Tuesday, February 24, 2009

What It Means to be Old

It doesn't matter how much exercise I do -- there are some things I can't do any more. I just discovered another one today.  I was bicyling to my physical therapist in sub-zero weather. No biggie. I can bicycle in sub-zero weather. I just have to remember to wear knee-high socks, thermal underwear and a good jacket.  But then the brakes on my bike froze. This is not an artistic metaphor. The brakes froze to the wheel and the wheel would not turn. I used my cell phone to call my physical therapist to explain the situation.  I told him I could carry my bike to the bus (about three blocks) but I couldn't guarantee the bus schedule, so I'd be anywhere from 10 to 20 minutes late for my half-hour appointment.  We both agreed that missing 20 minutes of a 30 minute appointment wasn't worth it. After I hung up, I decided to carry my bike 5 blocks to the nearest gas station where it could warm up and then I could free the brakes and ride home.

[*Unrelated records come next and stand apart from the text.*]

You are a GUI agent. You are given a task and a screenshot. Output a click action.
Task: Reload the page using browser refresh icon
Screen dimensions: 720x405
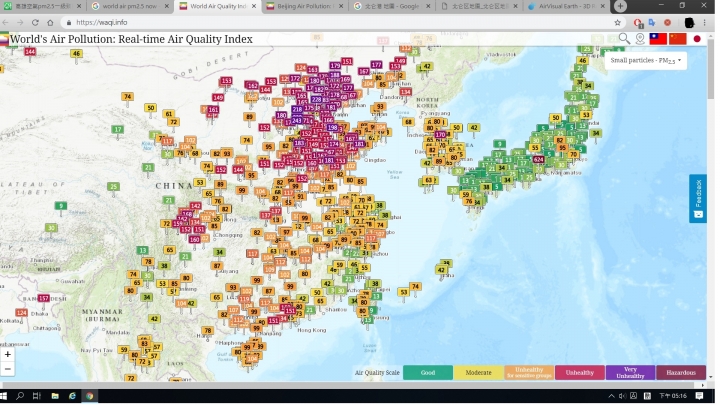(37, 22)
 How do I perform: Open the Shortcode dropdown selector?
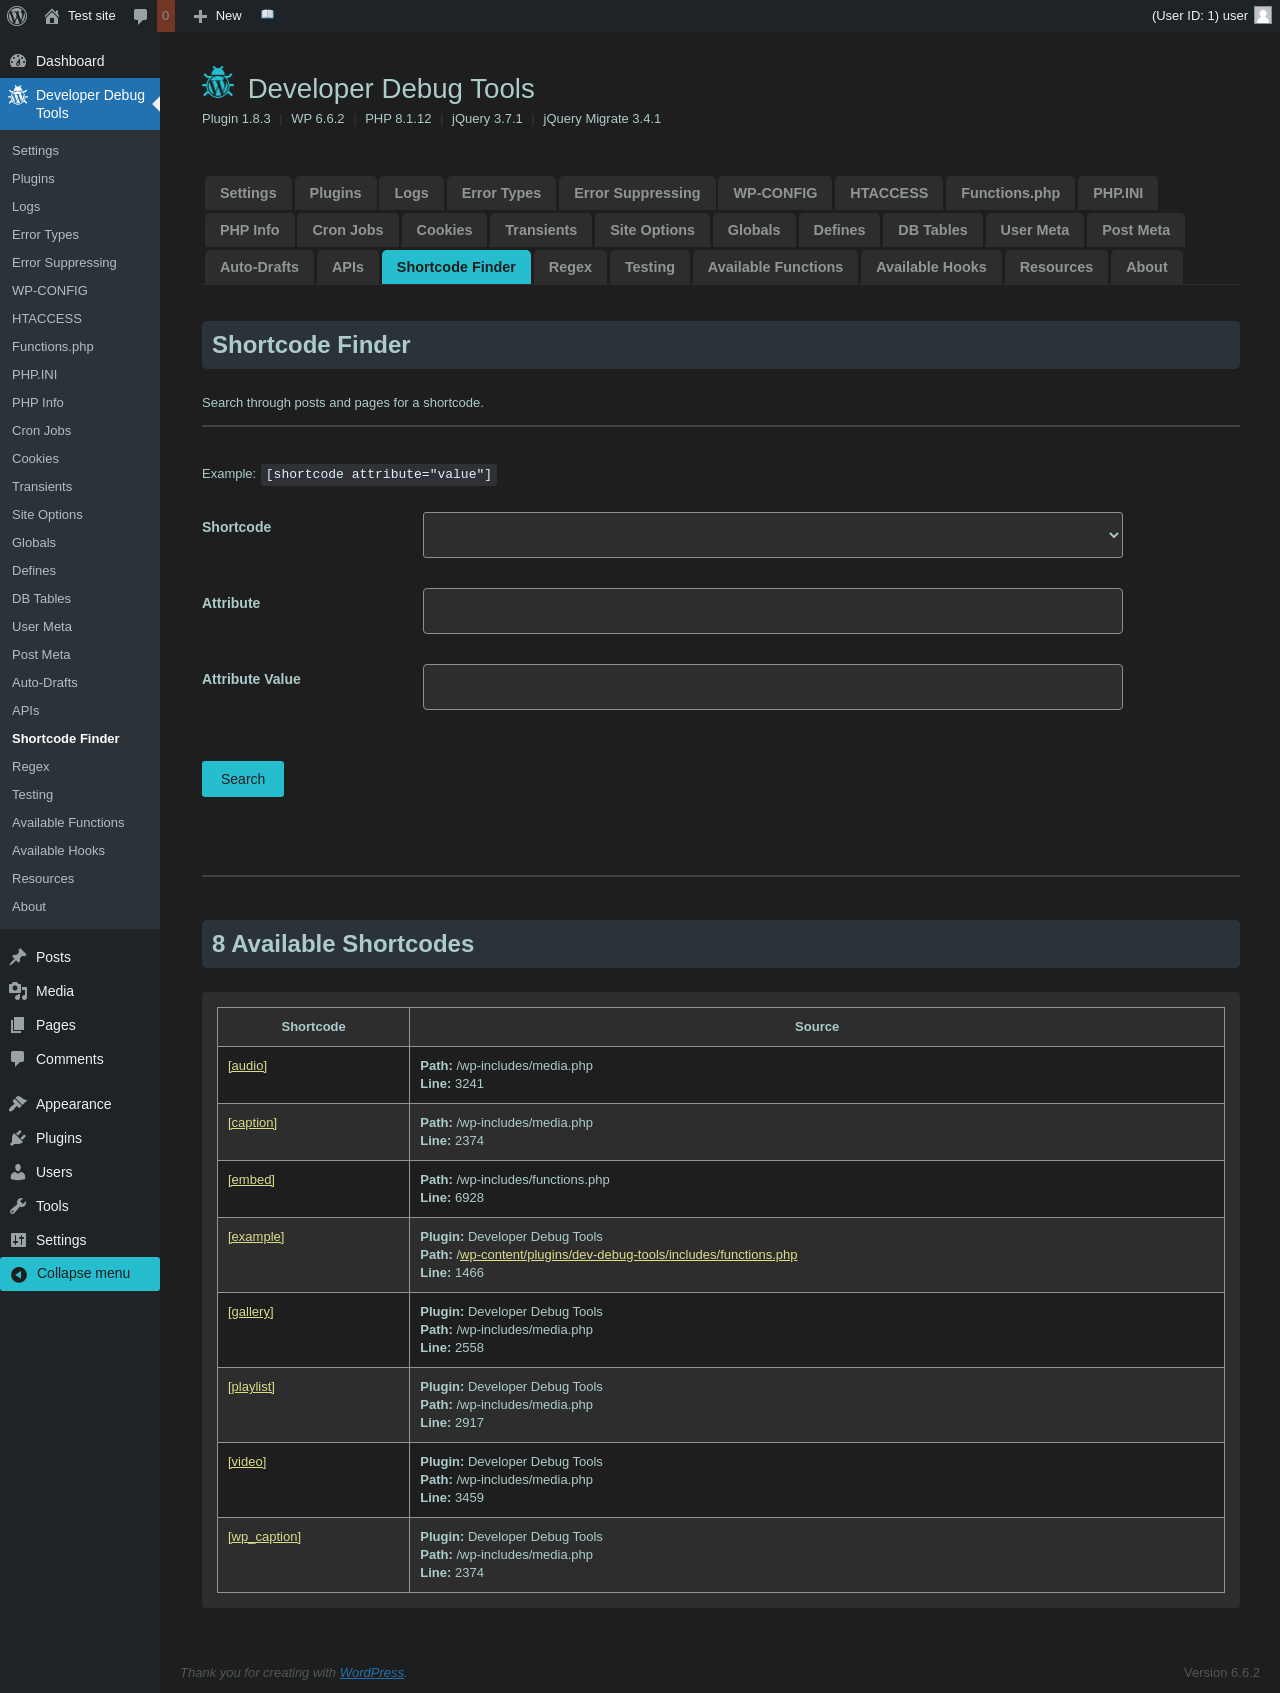pyautogui.click(x=772, y=535)
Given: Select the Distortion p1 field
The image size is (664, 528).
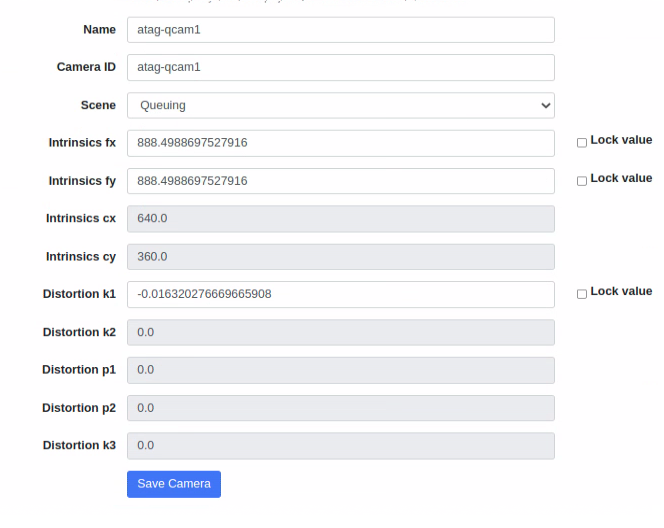Looking at the screenshot, I should click(340, 370).

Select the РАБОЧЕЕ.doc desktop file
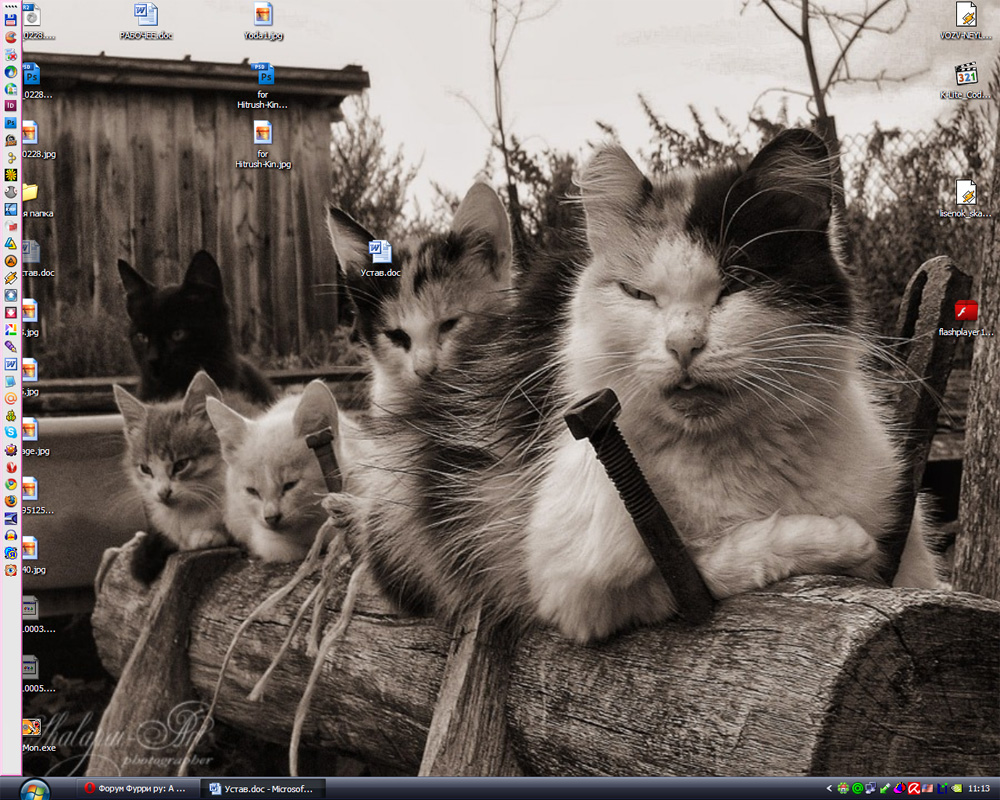tap(146, 20)
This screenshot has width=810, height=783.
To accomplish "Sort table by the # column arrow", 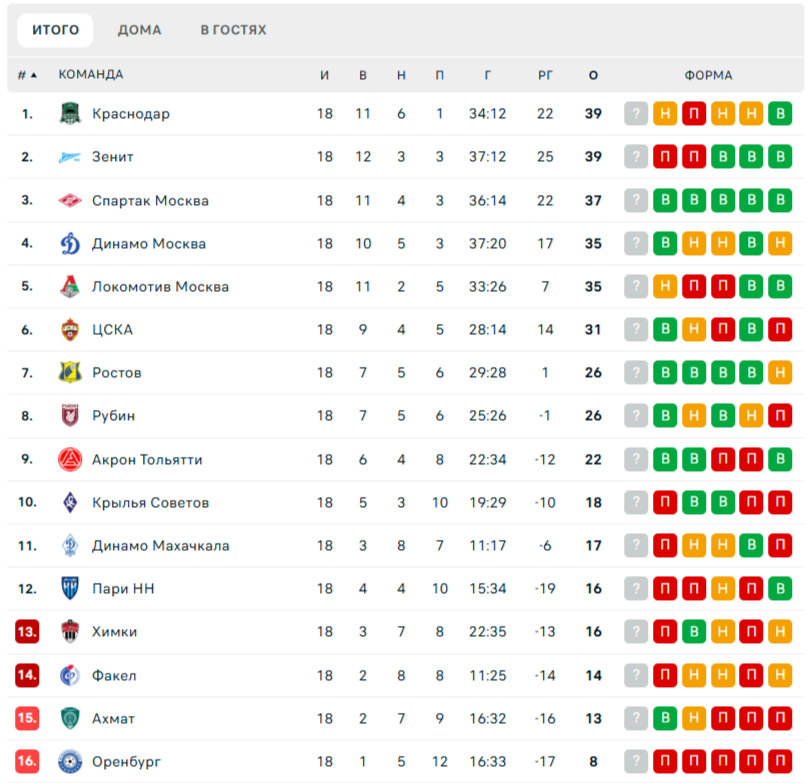I will tap(34, 75).
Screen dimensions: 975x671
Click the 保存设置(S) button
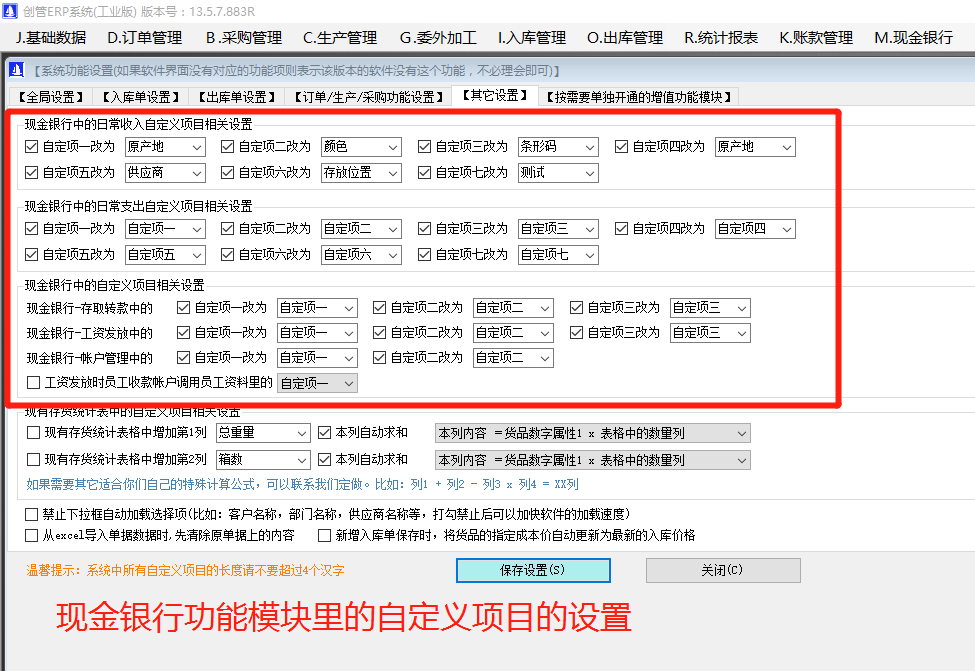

Then I could take the bus to my next job without the hassle of lugging my bike on and off that bike carrier rack on the bus.  Five blocks used to be nothing.  My bike weighs about 30 lbs.  Again -- not a big deal. I carried my children when they weighed more than that.  But not any more.  
In retrospect, I should have locked my bike up at the nearest traffic sign and take the bus to the PT. My time schedule had included the fact that I walk slower when I'm carrying my bike. But the fact is that it never occured to me to lock up my frozen bike and go on without it.  The projected high for tomorrow is above freezing.  I could have gotten it home tomorrow.

Now that my body won't cooperate, I need to train my brain to remember what my body actually can do. And to accomodate where it can't.  And I need to soak in a hot bath.  Carrying that bike made me ache like an old person.  It's hard work learning to be old.